[Stored data]
■ ■ ■ ■ ■ ■ ■

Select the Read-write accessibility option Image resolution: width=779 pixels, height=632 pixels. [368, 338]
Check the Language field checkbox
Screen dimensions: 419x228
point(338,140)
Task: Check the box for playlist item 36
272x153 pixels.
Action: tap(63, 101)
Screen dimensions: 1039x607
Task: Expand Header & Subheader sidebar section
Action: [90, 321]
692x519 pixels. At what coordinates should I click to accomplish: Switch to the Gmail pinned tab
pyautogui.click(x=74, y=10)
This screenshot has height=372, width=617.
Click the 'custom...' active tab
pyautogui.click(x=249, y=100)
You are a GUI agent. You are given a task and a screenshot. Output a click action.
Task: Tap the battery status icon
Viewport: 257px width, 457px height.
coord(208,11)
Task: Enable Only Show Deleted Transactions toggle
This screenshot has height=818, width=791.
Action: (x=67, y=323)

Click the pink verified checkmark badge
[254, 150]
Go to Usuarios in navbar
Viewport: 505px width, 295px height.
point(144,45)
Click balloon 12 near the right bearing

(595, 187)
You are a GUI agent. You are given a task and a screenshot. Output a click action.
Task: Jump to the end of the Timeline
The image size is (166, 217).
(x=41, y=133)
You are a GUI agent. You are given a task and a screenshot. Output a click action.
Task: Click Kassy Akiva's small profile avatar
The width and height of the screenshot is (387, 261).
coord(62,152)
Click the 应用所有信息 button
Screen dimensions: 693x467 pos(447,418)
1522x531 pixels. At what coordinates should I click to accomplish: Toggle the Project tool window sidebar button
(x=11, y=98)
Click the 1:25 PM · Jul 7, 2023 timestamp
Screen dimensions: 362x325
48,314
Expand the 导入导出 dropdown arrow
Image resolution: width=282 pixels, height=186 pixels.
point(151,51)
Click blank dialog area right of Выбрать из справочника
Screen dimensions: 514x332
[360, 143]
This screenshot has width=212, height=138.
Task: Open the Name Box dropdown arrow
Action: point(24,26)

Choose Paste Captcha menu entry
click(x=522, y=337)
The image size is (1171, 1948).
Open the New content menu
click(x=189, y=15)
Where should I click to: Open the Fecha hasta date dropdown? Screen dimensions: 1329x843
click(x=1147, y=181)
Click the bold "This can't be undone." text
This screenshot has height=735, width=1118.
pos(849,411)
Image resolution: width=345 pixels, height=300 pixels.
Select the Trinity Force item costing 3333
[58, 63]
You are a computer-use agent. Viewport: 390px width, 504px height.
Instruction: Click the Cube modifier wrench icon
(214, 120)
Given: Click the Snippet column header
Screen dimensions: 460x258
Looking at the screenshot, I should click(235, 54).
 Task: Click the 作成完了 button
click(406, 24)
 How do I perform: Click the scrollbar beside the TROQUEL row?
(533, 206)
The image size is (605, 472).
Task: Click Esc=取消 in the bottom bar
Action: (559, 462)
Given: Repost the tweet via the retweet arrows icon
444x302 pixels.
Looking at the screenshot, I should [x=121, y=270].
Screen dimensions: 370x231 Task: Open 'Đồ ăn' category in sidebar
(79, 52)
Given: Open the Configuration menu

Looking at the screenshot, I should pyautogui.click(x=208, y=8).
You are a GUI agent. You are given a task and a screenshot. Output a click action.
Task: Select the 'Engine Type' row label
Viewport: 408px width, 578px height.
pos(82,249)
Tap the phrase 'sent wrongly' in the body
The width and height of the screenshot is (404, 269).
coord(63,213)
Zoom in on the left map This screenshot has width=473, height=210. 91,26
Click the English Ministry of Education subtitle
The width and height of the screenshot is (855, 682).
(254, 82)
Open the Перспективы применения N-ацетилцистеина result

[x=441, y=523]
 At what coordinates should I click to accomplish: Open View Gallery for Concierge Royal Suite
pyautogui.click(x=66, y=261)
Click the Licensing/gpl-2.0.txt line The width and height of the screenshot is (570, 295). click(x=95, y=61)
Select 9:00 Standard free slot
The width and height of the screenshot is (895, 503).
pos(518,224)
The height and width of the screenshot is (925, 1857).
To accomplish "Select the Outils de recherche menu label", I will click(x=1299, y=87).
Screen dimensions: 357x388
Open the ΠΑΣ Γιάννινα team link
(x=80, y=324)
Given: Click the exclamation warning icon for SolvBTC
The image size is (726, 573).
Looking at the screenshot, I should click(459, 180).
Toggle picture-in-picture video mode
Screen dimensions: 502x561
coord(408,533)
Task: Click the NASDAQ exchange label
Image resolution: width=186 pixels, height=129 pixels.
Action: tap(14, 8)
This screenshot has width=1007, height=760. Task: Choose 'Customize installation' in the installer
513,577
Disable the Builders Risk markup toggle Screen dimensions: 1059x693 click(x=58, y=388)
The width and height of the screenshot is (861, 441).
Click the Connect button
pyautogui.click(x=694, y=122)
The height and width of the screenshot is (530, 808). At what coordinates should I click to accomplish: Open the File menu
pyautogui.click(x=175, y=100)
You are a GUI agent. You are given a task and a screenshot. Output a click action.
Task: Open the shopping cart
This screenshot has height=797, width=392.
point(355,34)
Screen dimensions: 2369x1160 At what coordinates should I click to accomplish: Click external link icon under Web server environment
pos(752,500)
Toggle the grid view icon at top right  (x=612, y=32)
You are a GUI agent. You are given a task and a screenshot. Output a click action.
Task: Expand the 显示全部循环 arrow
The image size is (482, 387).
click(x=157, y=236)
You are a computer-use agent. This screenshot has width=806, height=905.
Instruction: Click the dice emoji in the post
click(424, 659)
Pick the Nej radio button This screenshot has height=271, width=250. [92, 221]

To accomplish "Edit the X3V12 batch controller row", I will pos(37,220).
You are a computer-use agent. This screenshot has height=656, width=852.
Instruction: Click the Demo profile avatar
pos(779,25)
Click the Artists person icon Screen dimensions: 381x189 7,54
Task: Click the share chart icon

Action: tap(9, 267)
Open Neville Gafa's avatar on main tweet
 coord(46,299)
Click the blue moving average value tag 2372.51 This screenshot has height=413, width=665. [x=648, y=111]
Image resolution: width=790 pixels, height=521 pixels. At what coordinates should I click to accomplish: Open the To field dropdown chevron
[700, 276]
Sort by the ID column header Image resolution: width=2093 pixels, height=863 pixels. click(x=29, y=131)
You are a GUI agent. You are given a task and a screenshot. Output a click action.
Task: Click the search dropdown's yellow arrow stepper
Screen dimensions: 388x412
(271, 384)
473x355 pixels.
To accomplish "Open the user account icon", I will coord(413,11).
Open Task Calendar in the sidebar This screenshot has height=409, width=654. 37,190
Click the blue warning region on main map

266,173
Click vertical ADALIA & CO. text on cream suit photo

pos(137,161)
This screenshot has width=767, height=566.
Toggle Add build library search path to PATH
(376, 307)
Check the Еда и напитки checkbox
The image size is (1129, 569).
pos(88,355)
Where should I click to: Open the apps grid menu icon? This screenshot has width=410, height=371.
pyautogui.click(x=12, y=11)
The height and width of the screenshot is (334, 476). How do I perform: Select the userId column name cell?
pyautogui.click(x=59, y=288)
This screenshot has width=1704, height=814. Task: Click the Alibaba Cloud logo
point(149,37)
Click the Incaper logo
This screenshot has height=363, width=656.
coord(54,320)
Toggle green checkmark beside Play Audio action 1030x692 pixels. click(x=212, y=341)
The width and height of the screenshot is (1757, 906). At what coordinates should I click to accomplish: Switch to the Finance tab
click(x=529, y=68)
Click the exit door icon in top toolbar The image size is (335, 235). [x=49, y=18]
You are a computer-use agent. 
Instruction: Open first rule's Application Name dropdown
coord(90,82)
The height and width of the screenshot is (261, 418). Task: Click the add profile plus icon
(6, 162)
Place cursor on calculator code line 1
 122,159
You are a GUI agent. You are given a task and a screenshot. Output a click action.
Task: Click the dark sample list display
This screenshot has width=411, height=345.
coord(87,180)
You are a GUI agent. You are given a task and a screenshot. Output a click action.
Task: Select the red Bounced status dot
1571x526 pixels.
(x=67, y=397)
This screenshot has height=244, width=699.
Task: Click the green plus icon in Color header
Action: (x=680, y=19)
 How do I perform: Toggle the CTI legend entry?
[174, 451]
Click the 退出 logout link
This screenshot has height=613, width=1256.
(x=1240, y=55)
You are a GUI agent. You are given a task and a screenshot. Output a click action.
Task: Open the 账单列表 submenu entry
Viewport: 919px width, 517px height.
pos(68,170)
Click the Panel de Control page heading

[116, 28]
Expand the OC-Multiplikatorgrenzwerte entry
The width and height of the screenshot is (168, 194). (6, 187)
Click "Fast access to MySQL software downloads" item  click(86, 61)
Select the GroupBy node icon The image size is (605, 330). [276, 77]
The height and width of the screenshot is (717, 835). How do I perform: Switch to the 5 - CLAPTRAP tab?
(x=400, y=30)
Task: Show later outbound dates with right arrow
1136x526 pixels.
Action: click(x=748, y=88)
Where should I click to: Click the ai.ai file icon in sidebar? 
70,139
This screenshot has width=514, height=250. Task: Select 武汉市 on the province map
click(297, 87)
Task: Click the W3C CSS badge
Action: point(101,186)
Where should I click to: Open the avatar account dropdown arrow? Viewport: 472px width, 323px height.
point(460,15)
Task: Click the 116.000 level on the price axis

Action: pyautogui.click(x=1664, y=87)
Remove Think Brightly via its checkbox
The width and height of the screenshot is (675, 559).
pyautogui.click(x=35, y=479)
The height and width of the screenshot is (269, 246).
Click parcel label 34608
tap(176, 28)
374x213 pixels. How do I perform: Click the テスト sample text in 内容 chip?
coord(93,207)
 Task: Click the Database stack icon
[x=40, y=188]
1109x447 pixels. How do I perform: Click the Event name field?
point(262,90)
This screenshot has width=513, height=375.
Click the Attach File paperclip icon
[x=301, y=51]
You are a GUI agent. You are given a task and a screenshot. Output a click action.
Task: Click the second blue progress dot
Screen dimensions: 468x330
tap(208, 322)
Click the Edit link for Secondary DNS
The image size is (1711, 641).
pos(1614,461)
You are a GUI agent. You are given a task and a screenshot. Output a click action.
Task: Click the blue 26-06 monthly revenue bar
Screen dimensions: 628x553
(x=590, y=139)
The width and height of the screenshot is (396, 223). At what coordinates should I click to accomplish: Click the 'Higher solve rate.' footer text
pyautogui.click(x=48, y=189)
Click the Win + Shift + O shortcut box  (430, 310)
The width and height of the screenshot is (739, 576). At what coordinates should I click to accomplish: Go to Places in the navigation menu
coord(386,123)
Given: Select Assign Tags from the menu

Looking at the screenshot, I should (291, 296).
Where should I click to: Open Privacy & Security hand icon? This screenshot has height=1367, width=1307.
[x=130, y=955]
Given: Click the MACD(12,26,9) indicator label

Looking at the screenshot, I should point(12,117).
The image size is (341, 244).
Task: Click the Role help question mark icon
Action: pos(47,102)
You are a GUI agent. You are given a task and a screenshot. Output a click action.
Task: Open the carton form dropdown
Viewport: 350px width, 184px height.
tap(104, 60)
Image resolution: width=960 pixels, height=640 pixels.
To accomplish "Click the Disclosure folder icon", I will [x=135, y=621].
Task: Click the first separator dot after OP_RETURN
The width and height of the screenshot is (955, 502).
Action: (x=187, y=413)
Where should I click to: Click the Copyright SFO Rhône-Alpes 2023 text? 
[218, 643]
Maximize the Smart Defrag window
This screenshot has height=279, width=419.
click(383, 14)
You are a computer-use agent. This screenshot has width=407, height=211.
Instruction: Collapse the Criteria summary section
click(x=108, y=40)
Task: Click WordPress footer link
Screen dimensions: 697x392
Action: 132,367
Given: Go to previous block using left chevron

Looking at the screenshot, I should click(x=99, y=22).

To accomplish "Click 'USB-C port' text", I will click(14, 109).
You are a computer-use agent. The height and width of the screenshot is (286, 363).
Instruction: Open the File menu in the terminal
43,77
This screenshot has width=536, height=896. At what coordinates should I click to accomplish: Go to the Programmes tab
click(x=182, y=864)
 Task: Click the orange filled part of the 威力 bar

■ ■ ■ ■ ■ ■ ■

(About this task) Above are the records; from them, give again exactly the lines from the one containing "At what coordinates should I click to accomplish: Open View" to the one containing "The height and width of the screenshot is (925, 1857).", both lines included, and nothing more.

(Exercise answer)
 At what coordinates should I click to accomplish: Open View Gallery for Concierge Royal Suite
pyautogui.click(x=66, y=261)
Click the Licensing/gpl-2.0.txt line The width and height of the screenshot is (570, 295). click(x=95, y=61)
Select 9:00 Standard free slot
The width and height of the screenshot is (895, 503).
pos(518,224)
The height and width of the screenshot is (925, 1857).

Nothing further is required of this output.